EXERCISE DESCRIPTION →
Look at the entries below and restate word for word the lines from the first through the one that has "Task: Click the Nov label on time axis".

Content starts

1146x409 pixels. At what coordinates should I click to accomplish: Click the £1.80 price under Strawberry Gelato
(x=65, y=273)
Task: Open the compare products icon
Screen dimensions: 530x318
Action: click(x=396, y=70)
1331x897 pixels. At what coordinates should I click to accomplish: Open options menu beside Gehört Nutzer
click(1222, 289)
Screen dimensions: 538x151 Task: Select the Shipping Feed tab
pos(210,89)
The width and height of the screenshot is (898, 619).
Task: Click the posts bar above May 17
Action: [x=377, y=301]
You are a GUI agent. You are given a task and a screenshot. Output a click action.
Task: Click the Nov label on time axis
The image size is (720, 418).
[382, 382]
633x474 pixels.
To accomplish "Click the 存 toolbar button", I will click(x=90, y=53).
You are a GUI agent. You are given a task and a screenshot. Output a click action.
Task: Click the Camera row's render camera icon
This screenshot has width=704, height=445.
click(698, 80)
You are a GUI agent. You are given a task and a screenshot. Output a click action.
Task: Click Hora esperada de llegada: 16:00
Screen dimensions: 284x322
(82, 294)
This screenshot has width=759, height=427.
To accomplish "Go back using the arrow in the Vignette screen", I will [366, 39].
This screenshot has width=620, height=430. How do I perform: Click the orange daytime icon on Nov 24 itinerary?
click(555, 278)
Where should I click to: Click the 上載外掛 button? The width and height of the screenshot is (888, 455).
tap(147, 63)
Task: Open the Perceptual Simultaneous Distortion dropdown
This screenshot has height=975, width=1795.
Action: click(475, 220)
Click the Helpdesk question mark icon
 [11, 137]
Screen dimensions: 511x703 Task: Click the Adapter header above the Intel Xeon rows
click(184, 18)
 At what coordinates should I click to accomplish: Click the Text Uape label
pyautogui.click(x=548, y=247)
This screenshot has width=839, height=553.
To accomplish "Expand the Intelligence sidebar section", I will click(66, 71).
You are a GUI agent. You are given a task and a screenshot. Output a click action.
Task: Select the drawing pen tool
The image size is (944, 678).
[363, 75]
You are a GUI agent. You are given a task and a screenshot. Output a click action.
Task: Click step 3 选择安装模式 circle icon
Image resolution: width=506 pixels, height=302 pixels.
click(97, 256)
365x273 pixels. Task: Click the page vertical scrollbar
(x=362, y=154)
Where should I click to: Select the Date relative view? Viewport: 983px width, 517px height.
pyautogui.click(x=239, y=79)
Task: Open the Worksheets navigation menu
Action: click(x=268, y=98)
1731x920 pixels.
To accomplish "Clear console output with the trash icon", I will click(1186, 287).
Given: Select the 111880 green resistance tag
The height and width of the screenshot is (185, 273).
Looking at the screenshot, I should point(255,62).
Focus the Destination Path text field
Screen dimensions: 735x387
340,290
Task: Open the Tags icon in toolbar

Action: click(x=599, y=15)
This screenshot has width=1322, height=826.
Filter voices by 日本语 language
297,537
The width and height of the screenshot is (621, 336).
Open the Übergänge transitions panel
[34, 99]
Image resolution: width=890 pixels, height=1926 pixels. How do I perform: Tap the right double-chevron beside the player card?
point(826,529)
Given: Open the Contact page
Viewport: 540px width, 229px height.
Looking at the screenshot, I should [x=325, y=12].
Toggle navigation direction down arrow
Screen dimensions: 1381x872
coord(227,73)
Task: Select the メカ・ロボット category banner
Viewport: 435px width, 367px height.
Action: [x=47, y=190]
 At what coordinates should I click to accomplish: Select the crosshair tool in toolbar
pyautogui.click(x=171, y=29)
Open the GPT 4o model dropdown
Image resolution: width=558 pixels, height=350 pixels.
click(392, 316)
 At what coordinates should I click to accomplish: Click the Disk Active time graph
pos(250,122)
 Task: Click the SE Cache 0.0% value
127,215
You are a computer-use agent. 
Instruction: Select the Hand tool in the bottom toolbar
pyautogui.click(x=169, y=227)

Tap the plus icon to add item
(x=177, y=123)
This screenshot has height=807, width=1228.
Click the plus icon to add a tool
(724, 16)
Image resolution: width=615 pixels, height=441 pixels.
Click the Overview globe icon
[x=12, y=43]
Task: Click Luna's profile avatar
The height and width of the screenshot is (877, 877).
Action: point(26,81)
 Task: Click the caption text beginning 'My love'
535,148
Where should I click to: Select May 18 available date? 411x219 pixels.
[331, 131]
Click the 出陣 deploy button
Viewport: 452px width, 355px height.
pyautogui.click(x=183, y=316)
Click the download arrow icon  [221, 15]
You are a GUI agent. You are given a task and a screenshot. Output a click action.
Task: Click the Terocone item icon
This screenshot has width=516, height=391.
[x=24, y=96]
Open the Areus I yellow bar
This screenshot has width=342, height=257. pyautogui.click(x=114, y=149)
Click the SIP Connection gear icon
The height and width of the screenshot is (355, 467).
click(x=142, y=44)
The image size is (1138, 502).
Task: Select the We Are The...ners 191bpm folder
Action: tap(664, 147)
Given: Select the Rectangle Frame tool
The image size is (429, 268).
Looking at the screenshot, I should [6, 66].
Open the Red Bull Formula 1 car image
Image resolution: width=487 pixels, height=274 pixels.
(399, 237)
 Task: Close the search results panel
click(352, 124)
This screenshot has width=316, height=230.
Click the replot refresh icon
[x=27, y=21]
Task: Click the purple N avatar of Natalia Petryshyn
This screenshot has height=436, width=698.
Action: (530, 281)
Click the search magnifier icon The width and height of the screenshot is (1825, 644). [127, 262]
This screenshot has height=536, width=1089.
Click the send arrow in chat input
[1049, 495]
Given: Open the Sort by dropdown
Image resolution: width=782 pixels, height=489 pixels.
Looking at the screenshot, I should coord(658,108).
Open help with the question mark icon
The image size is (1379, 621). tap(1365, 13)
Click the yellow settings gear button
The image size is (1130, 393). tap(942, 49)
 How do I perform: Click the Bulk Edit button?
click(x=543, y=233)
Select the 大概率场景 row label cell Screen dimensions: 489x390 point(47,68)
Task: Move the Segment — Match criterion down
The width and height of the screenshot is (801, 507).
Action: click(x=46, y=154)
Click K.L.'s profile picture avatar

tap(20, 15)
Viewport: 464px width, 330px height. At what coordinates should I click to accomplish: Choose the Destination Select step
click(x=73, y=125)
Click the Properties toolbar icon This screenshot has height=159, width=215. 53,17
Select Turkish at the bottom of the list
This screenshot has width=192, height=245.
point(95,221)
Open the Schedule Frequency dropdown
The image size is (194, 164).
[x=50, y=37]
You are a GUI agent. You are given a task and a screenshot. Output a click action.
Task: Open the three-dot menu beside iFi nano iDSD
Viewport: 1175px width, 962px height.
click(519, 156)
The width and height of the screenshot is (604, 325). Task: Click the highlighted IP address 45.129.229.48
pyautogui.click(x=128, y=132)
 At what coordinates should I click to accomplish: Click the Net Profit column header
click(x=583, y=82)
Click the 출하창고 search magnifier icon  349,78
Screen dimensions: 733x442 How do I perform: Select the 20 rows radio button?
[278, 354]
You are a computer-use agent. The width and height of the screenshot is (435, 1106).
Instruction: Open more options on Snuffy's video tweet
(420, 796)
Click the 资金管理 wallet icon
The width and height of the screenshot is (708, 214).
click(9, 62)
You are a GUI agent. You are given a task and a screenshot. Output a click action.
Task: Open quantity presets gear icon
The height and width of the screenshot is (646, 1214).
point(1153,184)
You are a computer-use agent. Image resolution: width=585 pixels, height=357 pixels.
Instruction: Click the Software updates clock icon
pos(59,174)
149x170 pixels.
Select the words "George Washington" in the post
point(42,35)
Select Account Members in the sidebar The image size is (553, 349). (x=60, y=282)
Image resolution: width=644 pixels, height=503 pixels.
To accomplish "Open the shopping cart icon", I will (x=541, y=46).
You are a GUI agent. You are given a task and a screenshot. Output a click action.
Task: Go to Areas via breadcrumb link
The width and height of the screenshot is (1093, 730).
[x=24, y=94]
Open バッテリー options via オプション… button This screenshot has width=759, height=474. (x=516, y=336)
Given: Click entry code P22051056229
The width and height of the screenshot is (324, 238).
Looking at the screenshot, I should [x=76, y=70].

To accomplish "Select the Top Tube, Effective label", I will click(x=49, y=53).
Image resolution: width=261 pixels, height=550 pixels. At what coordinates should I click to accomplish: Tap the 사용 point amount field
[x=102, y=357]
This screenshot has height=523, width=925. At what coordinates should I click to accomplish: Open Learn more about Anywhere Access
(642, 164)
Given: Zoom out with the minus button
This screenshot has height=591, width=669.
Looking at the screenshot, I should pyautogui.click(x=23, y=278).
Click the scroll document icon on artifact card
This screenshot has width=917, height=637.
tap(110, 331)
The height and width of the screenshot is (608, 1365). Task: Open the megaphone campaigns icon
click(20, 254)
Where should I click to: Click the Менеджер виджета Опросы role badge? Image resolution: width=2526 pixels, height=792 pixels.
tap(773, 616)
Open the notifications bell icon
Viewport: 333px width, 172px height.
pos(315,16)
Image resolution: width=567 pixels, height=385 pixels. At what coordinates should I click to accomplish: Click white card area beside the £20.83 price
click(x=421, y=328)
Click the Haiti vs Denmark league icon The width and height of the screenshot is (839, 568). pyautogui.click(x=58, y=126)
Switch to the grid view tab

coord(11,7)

Content ends

ANSWER SECTION →
1146x409 pixels. At what coordinates should I click to accomplish: Click the £1.80 price under Strawberry Gelato
(x=65, y=273)
Task: Open the compare products icon
Screen dimensions: 530x318
Action: click(x=396, y=70)
1331x897 pixels. At what coordinates should I click to accomplish: Open options menu beside Gehört Nutzer
click(1222, 289)
Screen dimensions: 538x151 Task: Select the Shipping Feed tab
pos(210,89)
The width and height of the screenshot is (898, 619).
Task: Click the posts bar above May 17
Action: [x=377, y=301]
You are a GUI agent. You are given a task and a screenshot. Output a click action.
Task: Click the Nov label on time axis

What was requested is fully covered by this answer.